▶ **Exercices**
1) Relevez, dans leur ordre d'apparition, tous les nombres écrits en chiffres dans l'extrait sur Vulcano.
2) Filtrez les enregistrements et recopiez chaque ligne qui contient la chaîne "height".

▶ **Extrait du document**
Je pense au bruit qu'une explosion doit créer, cela doit être juste hallucinant, j'ai du mal à me projeter, la guide sur l'Etna a parlé qu'une des éruptions de l'Etna correspondait à la puissance de 5 bombes atomiques ! Cela laisse songeur.
Enfin, j'aperçois le cratère et cette caldeira si caractéristique des volcans. C'est juste beau en fait ! Les fumerolles au loin s'en donnent à cœur joie et crache toute la transpiration de la terre, mon front fait exactement la même chose..mais quelle idée de monter en courant, ils avaient raison finalement les « frenchies ». Ici on ne peut s’empêcher de penser que sous nos pieds c'est la guerre des bulles de gaz qui remontent, le magma qui bouillonne. Vulcano se situe, tout comme les autres îles, sur une ligne de fracture. La croûte terrestre a seulement 12km d'épaisseur ici contre 50 à 70km en moyenne ailleurs. 12 km je ferai un peu plus aujourd'hui en courant...les chiffres m'amusent et m'interrogent.
Quand je regarde le fond du cratère je repense à l'image donnée par le médiateur hier : "Vulcano est comme une bouteille de soda fermée, vous la secouez bien et vous ouvrez d'un coup ! et bim bam boom !" bon la différence principale c'est que quand monsieur se réveille il projette des blocs à des altitudes entre 5 000m et 15 000m ! Même avec les Mentos dans le coca, j'ai pas réussi à donner ça.

▶ **Enregistrements à traiter**
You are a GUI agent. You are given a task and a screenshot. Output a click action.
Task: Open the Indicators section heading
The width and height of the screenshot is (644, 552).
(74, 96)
---
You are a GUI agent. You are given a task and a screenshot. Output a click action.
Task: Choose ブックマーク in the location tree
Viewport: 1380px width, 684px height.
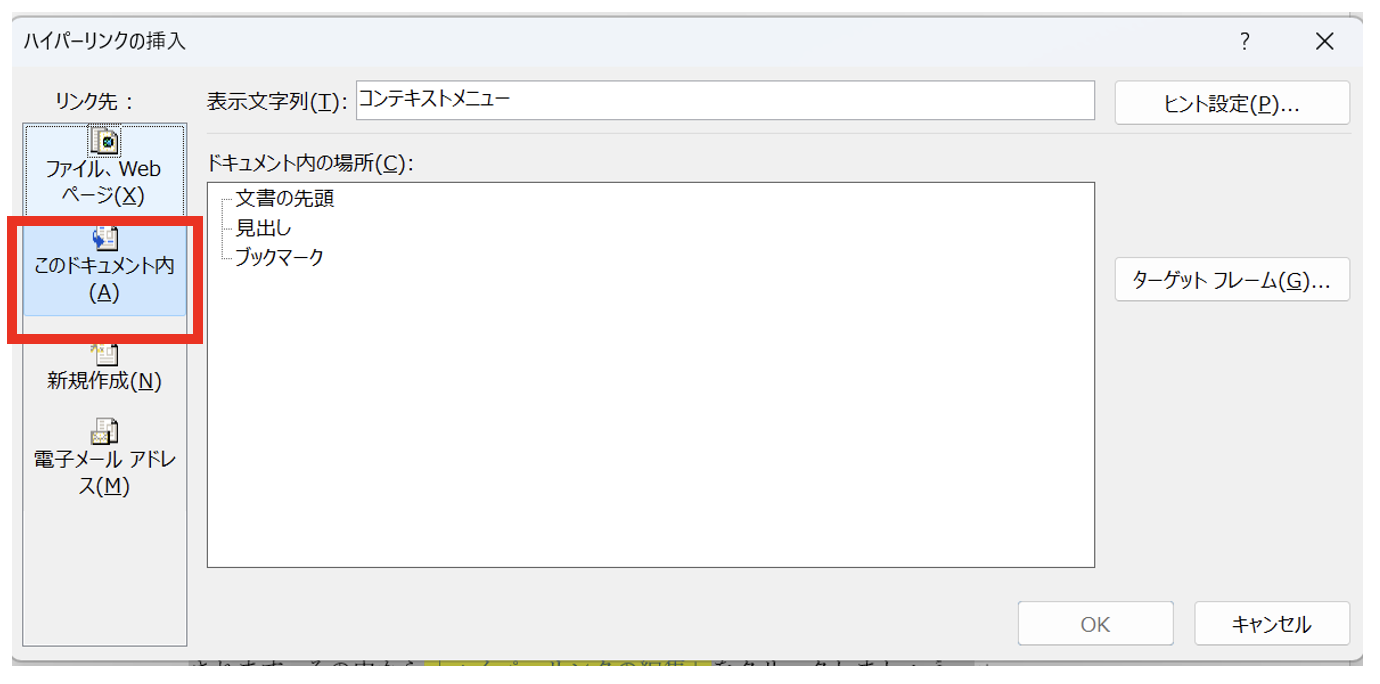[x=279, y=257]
--
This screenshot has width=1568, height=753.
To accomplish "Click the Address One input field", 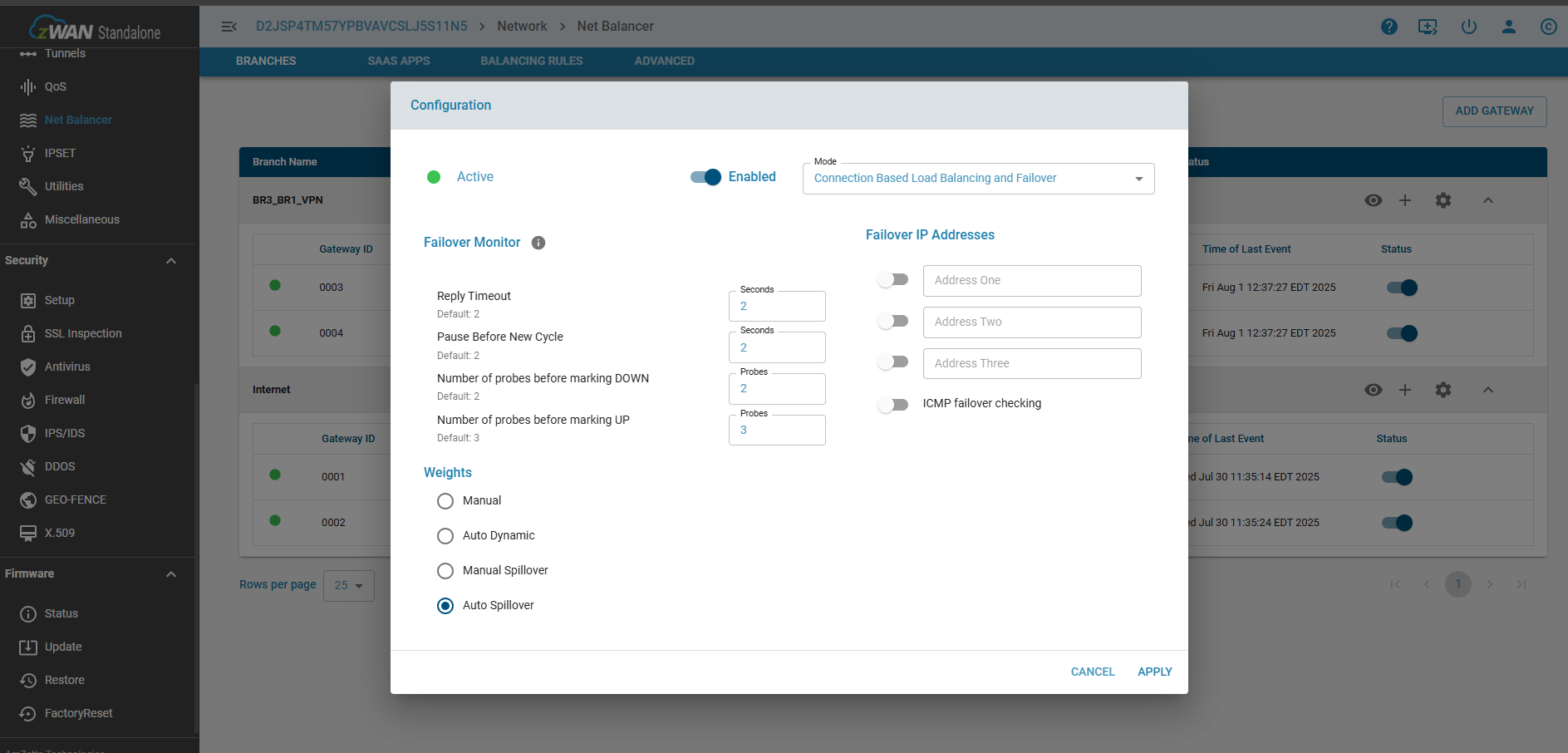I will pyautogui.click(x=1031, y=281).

▶ **Corrigés**
1) 5, 12, 50, 70, 12, 5 000, 15 000

2)
The width and height of the screenshot is (644, 552).
Viewport: 1380px width, 684px height.
This screenshot has width=1568, height=753.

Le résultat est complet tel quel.